TASK REQUIREMENTS:
From the entries that follow, reproduce exactly and only the lines from the line with "1092x548 pixels." to the line with "Task: Toggle the bookmark icon", endpoints included.

*** INPUT FOR THIS TASK Section Begins ***

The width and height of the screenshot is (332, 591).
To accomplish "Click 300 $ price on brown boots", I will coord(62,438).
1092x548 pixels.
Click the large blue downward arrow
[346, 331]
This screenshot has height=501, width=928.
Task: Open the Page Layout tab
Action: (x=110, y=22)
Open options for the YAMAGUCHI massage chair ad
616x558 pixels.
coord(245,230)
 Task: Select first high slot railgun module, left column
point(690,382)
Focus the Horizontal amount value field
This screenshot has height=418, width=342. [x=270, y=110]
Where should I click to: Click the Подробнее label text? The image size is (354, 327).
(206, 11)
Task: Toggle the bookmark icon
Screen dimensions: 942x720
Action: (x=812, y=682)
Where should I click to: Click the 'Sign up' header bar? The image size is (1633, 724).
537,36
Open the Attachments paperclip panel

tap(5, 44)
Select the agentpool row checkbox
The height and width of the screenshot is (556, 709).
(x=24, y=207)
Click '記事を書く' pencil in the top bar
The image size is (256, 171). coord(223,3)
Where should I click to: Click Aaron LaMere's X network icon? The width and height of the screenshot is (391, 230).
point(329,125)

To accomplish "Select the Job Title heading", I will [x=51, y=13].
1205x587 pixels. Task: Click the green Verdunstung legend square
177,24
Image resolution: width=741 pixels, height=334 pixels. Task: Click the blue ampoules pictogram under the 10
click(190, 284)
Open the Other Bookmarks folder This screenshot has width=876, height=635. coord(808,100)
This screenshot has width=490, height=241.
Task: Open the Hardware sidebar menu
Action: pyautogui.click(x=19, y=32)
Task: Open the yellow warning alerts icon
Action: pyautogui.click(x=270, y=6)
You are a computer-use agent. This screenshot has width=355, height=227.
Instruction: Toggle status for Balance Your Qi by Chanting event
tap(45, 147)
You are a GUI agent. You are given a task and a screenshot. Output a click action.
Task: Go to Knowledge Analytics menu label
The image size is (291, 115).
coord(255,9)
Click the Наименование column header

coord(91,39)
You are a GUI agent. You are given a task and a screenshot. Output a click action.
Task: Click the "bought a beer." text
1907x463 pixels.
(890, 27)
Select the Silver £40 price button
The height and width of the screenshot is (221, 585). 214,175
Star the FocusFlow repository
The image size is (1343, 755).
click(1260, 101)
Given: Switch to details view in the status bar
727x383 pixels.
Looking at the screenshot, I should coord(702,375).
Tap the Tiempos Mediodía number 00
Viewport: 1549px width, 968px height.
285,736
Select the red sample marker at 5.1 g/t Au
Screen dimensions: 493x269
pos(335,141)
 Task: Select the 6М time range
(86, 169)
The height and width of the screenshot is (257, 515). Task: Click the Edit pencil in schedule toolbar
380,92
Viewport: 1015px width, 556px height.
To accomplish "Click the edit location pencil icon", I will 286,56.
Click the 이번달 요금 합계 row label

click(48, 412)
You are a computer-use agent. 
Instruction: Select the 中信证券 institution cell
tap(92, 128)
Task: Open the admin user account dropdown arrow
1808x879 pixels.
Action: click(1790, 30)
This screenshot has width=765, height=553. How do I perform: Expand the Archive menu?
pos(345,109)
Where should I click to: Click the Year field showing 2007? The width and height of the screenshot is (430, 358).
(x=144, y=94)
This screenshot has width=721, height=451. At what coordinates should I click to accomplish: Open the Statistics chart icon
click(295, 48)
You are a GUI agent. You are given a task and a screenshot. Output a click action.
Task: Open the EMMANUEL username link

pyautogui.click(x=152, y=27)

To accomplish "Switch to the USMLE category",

*** INPUT FOR THIS TASK Section Ends ***

WRITTEN REPLY:
1092x548 pixels.
Click the large blue downward arrow
[346, 331]
This screenshot has height=501, width=928.
Task: Open the Page Layout tab
Action: (x=110, y=22)
Open options for the YAMAGUCHI massage chair ad
616x558 pixels.
coord(245,230)
 Task: Select first high slot railgun module, left column
point(690,382)
Focus the Horizontal amount value field
This screenshot has height=418, width=342. [x=270, y=110]
Where should I click to: Click the Подробнее label text? The image size is (354, 327).
(206, 11)
Task: Toggle the bookmark icon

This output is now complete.